On Jan. 8, the High Court in its ruling reminded the government that India is a secular country and that all persons therein have a right to practice their faith as they wish if it does not offend other people.
“If the petitioner’s faith motivates the petitioner to volunteer for medical services at a hospital, there is no law (certainly not of this land) that proscribes him from doing so,” the verdict read. “There is no material whatsoever that could even remotely suggest that the cancellation of the petitioner’s OCI card is in the interest of general public.”
It added that the cancellation of Philip’s OCI card would deprive impoverished patients much needed medical assistance, and therefore “would be contrary to public interest rather than in favor of public interest.”
Justice Bakhru further ruled that Philip’s right to practice his faith and his rendering medical service, “even if it is for furtherance of his religion, cannot be denied.”
The three-year legal battle thus came to an end as the High Court of Delhi set aside the consulate orders, directed officials to restore Philip’s OCI card and instructed them to ensure that there is no impediment to his entry into the country.

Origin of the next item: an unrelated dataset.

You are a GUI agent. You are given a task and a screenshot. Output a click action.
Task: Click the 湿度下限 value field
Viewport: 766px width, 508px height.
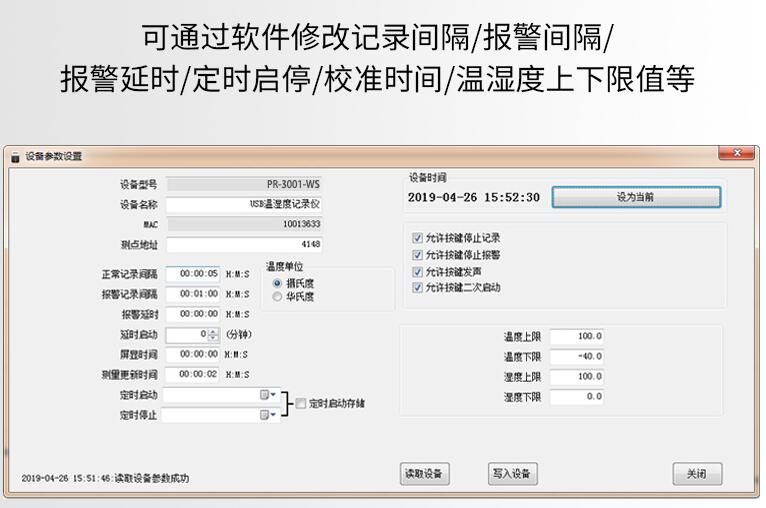[577, 397]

“We are so grateful to the judicial system in India for reaffirming these fundamental values guaranteed by the Indian constitution and held dear by all free democratic nations,” Philip told Morning Star News. “I’m grateful that the court recognized that I don’t have to compartmentalise my faith and my work. I am a Christian doctor, and I’m glad that I don’t have to turn my back on my faith to practice my profession.”
He added that his faith is what compels him to serve his fellow man, and that he was privileged to get the opportunity to do so through medicine.
A Passage to India
Still residing in Texas, Philip told Morning Star News that it is his dream and desire to return to India.
Since being deported, he and his wife have adopted six children between the ages of 1 and 8, in addition to their three children, he said.
“Our children were in foster care for several years before they came to our home, and so our primary goal has been to provide stability for them so that they can heal from the trauma and pain they endured before they came to us,” he said. “We know that at the right time, God will make it clear when we should return to India so that we can continue to train and mentor young medical professionals and provide holistic care for the poor and marginalized in India.”
Believing that God has given him the gift of a world-class education in the United States, Philip said he wants to return “to serve those that were left behind during the fast-paced development of modern India. [In Bihar] we loved our work and the tangible difference we made in the lives of people.”
The High Court verdict is a landmark judgment protecting the rights of foreigners working in Christian organizations to freely live out their faith in India, said ADF-India Director Tehmina Arora.
“It restricts the arbitrary action of the Ministry of Home affairs targeting foreigners merely because they are Christians,” Arora said.
The administration and police need to ensure that no one is targeted for their faith, and that everyone is able to freely exercise their fundamental right to practice and propagate their faith, as protected under the constitution of India, she said.
ADF-India recorded 292 cases of hostilities toward Christians in India last year. India ranked 10th in Christian support organization Open Doors’ 2019 World Watch List of countries where it is most difficult to be a Christian, up from 11th the previous year.